▶ [WORK INSTRUCTIONS]: Write out the records below as a numbered list, omitting any blank lines.

▶ [DATA LISTING]:
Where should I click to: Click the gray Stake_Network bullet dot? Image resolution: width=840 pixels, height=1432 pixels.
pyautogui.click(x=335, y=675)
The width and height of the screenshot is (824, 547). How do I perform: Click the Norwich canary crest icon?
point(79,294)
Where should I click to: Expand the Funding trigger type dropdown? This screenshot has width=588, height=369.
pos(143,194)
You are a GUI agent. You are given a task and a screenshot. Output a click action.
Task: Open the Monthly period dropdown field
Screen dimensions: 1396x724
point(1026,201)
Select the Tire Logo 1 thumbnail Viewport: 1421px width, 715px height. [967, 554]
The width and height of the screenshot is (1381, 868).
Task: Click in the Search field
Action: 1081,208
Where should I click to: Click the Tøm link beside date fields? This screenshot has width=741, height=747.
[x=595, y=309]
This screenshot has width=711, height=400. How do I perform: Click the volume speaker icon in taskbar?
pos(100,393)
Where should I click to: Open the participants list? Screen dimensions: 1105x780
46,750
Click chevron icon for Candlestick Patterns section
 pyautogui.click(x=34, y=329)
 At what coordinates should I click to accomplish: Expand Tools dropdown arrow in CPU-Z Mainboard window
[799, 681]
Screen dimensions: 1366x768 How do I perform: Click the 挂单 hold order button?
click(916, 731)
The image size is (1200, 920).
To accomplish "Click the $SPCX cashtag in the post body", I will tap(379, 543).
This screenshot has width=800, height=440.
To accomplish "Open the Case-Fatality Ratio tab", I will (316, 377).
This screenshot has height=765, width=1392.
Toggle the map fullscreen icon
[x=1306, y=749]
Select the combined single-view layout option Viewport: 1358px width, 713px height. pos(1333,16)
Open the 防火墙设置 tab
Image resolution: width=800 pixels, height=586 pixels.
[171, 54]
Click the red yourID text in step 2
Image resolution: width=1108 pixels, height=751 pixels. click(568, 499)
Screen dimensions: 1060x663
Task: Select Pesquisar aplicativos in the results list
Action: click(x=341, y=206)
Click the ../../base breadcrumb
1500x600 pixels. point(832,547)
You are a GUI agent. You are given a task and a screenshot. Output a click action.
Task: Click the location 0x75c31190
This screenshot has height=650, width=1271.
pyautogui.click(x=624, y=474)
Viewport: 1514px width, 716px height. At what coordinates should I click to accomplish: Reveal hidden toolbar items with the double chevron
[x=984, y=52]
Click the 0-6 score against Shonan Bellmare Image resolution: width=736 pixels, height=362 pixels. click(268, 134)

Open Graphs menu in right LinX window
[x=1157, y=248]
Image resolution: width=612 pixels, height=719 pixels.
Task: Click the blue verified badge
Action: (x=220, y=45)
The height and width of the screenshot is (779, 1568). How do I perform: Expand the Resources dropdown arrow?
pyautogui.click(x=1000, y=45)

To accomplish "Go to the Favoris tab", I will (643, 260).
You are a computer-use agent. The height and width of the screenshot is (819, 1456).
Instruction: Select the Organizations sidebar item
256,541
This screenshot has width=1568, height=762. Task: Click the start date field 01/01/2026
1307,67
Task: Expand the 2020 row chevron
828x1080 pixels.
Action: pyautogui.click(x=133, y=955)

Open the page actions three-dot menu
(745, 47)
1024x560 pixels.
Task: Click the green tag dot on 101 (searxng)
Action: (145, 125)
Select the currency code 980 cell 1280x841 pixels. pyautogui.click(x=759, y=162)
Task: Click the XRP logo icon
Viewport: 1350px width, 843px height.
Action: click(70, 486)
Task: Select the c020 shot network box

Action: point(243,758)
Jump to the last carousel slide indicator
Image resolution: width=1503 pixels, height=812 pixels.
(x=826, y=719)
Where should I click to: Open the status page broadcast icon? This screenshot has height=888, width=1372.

▶ [IN RESPONSE]:
1. Where should I click to: Click the gray Stake_Network bullet dot? Image resolution: width=840 pixels, height=1432 pixels.
2. pyautogui.click(x=335, y=675)
3. The width and height of the screenshot is (824, 547). How do I perform: Click the Norwich canary crest icon?
4. point(79,294)
5. Where should I click to: Expand the Funding trigger type dropdown? This screenshot has width=588, height=369.
6. pos(143,194)
7. You are a GUI agent. You are given a task and a screenshot. Output a click action.
8. Task: Open the Monthly period dropdown field
9. Screen dimensions: 1396x724
10. point(1026,201)
11. Select the Tire Logo 1 thumbnail Viewport: 1421px width, 715px height. [967, 554]
12. The width and height of the screenshot is (1381, 868).
13. Task: Click in the Search field
14. Action: 1081,208
15. Where should I click to: Click the Tøm link beside date fields? This screenshot has width=741, height=747.
16. [x=595, y=309]
17. This screenshot has width=711, height=400. How do I perform: Click the volume speaker icon in taskbar?
18. pos(100,393)
19. Where should I click to: Open the participants list? Screen dimensions: 1105x780
20. 46,750
21. Click chevron icon for Candlestick Patterns section
22.  pyautogui.click(x=34, y=329)
23.  At what coordinates should I click to accomplish: Expand Tools dropdown arrow in CPU-Z Mainboard window
24. [799, 681]
25. Screen dimensions: 1366x768 How do I perform: Click the 挂单 hold order button?
26. click(916, 731)
27. The image size is (1200, 920).
28. To accomplish "Click the $SPCX cashtag in the post body", I will tap(379, 543).
29. This screenshot has width=800, height=440.
30. To accomplish "Open the Case-Fatality Ratio tab", I will (316, 377).
31. This screenshot has height=765, width=1392.
32. Toggle the map fullscreen icon
33. [x=1306, y=749]
34. Select the combined single-view layout option Viewport: 1358px width, 713px height. pos(1333,16)
35. Open the 防火墙设置 tab
36. Image resolution: width=800 pixels, height=586 pixels.
37. [171, 54]
38. Click the red yourID text in step 2
39. Image resolution: width=1108 pixels, height=751 pixels. click(568, 499)
40. Screen dimensions: 1060x663
41. Task: Select Pesquisar aplicativos in the results list
42. Action: click(x=341, y=206)
43. Click the ../../base breadcrumb
44. 1500x600 pixels. point(832,547)
45. You are a GUI agent. You are given a task and a screenshot. Output a click action.
46. Task: Click the location 0x75c31190
47. This screenshot has height=650, width=1271.
48. pyautogui.click(x=624, y=474)
49. Viewport: 1514px width, 716px height. At what coordinates should I click to accomplish: Reveal hidden toolbar items with the double chevron
50. [x=984, y=52]
51. Click the 0-6 score against Shonan Bellmare Image resolution: width=736 pixels, height=362 pixels. click(268, 134)
52. Open Graphs menu in right LinX window
53. [x=1157, y=248]
54. Image resolution: width=612 pixels, height=719 pixels.
55. Task: Click the blue verified badge
56. Action: (x=220, y=45)
57. The height and width of the screenshot is (779, 1568). How do I perform: Expand the Resources dropdown arrow?
58. pyautogui.click(x=1000, y=45)
59. To accomplish "Go to the Favoris tab", I will (643, 260).
60. You are a computer-use agent. The height and width of the screenshot is (819, 1456).
61. Instruction: Select the Organizations sidebar item
62. 256,541
63. This screenshot has width=1568, height=762. Task: Click the start date field 01/01/2026
64. 1307,67
65. Task: Expand the 2020 row chevron
66. 828x1080 pixels.
67. Action: pyautogui.click(x=133, y=955)
68. Open the page actions three-dot menu
69. (745, 47)
70. 1024x560 pixels.
71. Task: Click the green tag dot on 101 (searxng)
72. Action: (145, 125)
73. Select the currency code 980 cell 1280x841 pixels. pyautogui.click(x=759, y=162)
74. Task: Click the XRP logo icon
75. Viewport: 1350px width, 843px height.
76. Action: click(70, 486)
77. Task: Select the c020 shot network box
78. Action: point(243,758)
79. Jump to the last carousel slide indicator
80. Image resolution: width=1503 pixels, height=812 pixels.
81. (x=826, y=719)
82. Where should I click to: Open the status page broadcast icon? This screenshot has height=888, width=1372.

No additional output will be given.